• **What you are asked to do**
Below are the records; copy out every line that holds the word "next".

• **Available records**

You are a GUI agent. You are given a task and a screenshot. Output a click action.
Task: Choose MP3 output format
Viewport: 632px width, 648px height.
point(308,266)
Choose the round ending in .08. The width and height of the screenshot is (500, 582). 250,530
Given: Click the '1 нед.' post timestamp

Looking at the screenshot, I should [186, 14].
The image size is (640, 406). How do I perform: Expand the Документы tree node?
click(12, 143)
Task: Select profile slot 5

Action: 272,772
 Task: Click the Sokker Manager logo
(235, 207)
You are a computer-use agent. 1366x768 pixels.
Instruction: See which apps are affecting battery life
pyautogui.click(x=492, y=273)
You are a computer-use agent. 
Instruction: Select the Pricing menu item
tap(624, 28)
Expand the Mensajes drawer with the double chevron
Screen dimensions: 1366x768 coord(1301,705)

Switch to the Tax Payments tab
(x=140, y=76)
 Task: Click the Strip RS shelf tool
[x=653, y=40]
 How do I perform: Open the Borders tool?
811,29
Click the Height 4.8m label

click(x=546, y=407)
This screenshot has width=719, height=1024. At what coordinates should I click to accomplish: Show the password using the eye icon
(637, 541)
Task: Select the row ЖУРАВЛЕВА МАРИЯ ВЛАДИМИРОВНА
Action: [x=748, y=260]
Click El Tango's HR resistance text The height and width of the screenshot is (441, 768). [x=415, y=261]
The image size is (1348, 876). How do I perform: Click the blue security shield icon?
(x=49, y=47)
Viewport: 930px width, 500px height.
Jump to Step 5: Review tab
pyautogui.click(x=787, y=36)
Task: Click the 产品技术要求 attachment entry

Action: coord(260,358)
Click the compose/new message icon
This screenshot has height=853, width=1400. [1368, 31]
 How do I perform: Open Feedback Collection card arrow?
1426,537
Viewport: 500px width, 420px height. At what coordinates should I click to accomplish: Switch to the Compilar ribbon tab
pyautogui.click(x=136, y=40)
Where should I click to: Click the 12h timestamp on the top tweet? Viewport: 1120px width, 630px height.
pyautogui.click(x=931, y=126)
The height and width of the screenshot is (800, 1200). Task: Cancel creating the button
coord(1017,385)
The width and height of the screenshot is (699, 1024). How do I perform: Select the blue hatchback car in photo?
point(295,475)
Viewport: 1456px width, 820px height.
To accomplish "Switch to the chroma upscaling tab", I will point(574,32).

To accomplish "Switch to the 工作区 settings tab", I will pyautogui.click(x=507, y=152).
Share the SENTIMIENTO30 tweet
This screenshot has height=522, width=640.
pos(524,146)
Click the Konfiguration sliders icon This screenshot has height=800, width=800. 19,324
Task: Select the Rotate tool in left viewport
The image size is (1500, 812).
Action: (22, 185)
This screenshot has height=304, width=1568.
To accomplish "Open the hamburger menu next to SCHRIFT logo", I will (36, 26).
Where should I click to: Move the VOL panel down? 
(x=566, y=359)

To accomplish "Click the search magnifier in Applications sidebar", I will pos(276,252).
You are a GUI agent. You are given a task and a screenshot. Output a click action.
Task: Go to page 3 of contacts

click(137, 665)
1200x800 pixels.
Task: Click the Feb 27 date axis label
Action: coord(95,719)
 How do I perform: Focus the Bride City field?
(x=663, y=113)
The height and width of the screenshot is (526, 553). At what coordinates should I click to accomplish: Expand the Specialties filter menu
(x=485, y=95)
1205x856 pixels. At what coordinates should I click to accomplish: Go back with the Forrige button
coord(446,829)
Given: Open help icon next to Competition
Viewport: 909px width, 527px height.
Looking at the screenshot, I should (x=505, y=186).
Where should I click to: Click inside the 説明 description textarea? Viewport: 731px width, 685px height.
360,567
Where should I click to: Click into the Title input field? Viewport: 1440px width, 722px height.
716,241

• **Answer box**
To accomplish "Open the hamburger menu next to SCHRIFT logo", I will (36, 26).
Given: Open help icon next to Competition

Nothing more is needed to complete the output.